Die Weckung von Berufungen
16. Zu den ersten Früchte eines Wegs der beständigen Weiterbildung
gehört die Fähigkeit, die Berufung täglich als ein neues Geschenk zu
leben, das von einem immer dankbarer werdenden Herzen angenommen
wird. Ein Geschenk, das durch ein verantwortungsvolles Verhalten
beantwortet wird, das mit Überzeugung und Ansteckungskraft bezeugt
werden muß, damit auch die anderen sich von Gott gerufen fühlen können,
sei es zu jener besonderen Berufung oder auf andere Wege. Der Geweihte
ist von seiner Natur her auch ein Animator der Berufung; wer selbst
gerufen ist, muß zwangsläufig zu einem Rufenden werden. Es besteht also
eine natürliche Verbindung von ständiger Weiterbildung und
Berufungsanimation.
Der Dienst an den Berufungen ist eine der weiteren, neuen und
anspruchsvollen Herausforderungen, der das geweihte Leben heute zu
begegnen hat. Auf der einen Seite machen die Globalisierung der Kultur
und die Komplexität der sozialen Beziehungen radikale und dauerhafte
Lebensentscheidungen schwierig; auf der anderen Seite erlebt die Welt
eine wachsende Erfahrung materieller und moralischer Leiden, die die
Würde des menschlichen Wesens selbst bedrohen und in einem
unterdrückten Hilferuf nach jemand rufen, der mit Entschlossenheit eine
Botschaft des Friedens und der Hoffnung bringt, nach jemandem, der das
Heil Christi bringt. In unserem Geist klingen die Worte Jesu an seine
Jünger nach: »Die Ernte ist groß, aber der Arbeiter sind wenige. Bittet den
Herrn der Ernte, daß er Arbeiter in seine Ernte sende« (Mt 9, 37-38; Lk 10,
2). Die erste Aufgabe der Berufungspastoral bleibt immer das Gebet.
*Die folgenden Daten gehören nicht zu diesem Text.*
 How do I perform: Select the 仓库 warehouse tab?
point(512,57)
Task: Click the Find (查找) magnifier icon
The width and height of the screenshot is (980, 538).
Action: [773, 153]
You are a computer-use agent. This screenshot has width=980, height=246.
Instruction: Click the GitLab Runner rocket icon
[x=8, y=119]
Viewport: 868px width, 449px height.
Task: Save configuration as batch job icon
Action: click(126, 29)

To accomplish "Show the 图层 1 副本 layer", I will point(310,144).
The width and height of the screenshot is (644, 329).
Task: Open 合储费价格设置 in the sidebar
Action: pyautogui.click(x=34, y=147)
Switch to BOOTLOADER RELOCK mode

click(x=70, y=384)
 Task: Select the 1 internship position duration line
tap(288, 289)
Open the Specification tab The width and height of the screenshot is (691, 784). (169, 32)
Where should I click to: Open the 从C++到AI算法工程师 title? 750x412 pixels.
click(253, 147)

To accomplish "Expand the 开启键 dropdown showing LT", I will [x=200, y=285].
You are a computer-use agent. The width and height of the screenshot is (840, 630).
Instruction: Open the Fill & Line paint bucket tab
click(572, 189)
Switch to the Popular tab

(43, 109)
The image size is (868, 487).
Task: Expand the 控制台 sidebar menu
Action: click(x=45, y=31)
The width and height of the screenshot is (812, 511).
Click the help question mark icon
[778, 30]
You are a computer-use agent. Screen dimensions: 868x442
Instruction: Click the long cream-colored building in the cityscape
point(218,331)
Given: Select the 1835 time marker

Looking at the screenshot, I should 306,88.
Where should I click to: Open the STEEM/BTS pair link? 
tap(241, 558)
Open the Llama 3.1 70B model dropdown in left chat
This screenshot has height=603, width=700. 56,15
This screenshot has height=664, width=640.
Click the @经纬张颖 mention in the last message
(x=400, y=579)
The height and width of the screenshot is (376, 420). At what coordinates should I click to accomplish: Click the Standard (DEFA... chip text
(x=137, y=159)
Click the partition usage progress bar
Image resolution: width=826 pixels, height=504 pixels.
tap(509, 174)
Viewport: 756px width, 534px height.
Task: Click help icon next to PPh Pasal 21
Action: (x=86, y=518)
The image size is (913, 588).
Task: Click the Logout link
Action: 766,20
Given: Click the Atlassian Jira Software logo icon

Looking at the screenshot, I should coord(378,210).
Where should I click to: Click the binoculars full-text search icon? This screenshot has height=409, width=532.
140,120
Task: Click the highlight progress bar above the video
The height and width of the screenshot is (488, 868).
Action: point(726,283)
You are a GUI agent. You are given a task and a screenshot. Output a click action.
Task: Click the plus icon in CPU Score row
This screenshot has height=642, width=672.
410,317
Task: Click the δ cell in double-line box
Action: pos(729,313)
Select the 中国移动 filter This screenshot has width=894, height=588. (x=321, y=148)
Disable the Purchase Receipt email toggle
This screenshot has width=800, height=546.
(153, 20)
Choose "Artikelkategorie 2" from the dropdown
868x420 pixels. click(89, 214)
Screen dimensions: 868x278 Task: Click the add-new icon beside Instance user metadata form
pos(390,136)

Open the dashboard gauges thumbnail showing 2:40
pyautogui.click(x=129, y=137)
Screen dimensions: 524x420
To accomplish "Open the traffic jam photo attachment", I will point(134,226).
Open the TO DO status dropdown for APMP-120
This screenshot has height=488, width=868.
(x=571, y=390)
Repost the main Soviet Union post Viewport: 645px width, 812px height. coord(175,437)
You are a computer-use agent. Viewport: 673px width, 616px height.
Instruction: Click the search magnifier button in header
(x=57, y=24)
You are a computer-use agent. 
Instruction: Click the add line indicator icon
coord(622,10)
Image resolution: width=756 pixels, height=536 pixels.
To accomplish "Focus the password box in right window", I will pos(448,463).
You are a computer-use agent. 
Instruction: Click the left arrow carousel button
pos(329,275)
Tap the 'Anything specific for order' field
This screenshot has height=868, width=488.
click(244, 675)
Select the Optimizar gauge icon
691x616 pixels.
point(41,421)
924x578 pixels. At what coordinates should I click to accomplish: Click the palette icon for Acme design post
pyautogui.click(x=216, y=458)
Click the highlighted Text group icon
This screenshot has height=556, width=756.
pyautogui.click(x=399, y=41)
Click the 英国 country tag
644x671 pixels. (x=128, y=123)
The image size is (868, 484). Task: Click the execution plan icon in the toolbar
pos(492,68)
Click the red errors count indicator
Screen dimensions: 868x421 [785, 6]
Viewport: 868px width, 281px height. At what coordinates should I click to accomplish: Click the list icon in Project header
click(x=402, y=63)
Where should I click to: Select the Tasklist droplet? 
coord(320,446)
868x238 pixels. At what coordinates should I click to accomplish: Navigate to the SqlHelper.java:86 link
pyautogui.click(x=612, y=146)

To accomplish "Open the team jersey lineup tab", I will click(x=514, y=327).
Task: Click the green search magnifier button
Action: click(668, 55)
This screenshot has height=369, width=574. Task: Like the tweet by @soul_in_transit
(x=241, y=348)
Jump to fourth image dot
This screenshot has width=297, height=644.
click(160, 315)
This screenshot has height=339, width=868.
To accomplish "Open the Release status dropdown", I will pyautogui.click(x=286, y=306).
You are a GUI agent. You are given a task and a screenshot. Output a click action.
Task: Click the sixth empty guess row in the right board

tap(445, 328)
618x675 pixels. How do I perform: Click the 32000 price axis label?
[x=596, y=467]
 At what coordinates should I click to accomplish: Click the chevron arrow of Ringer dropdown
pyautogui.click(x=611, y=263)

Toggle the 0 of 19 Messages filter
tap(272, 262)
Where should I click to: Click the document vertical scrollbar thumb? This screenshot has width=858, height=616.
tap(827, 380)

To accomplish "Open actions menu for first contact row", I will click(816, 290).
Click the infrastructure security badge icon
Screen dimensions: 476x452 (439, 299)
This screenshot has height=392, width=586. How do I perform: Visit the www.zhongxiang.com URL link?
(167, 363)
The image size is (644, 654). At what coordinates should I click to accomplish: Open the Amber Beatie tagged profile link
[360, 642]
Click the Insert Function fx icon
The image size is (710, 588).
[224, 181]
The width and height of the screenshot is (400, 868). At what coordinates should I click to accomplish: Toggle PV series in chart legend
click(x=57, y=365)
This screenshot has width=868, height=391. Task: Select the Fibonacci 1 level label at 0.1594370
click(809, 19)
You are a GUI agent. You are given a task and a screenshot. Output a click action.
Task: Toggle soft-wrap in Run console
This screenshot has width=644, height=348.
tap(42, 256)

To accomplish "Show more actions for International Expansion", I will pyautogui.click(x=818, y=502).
Besonders dort, wo wenige Eintritte in das Ordensleben zu verzeichnen
sind, wird ein erneuerter Glaube an Gott gefordert, der —wenn er mit
Vertrauen angerufen wird— auch aus Steinen Söhne Abrahams erwecken
(vgl. Mt 3, 9) und einen unfruchtbaren Schoß wieder fruchtbar machen
kann. Alle Gläubigen, und besonders die Jugendlichen, werden in diese
Bekundung des Glaubens an Gott einbezogen, der allein seine Arbeiter
rufen und aussenden kann. Die ganze Ortskirche, Bischöfe, Priester, Laien
und geweihte Personen sind gerufen, die Verantwortung für die
Berufungen zu einer besonderen Weihe zu übernehmen.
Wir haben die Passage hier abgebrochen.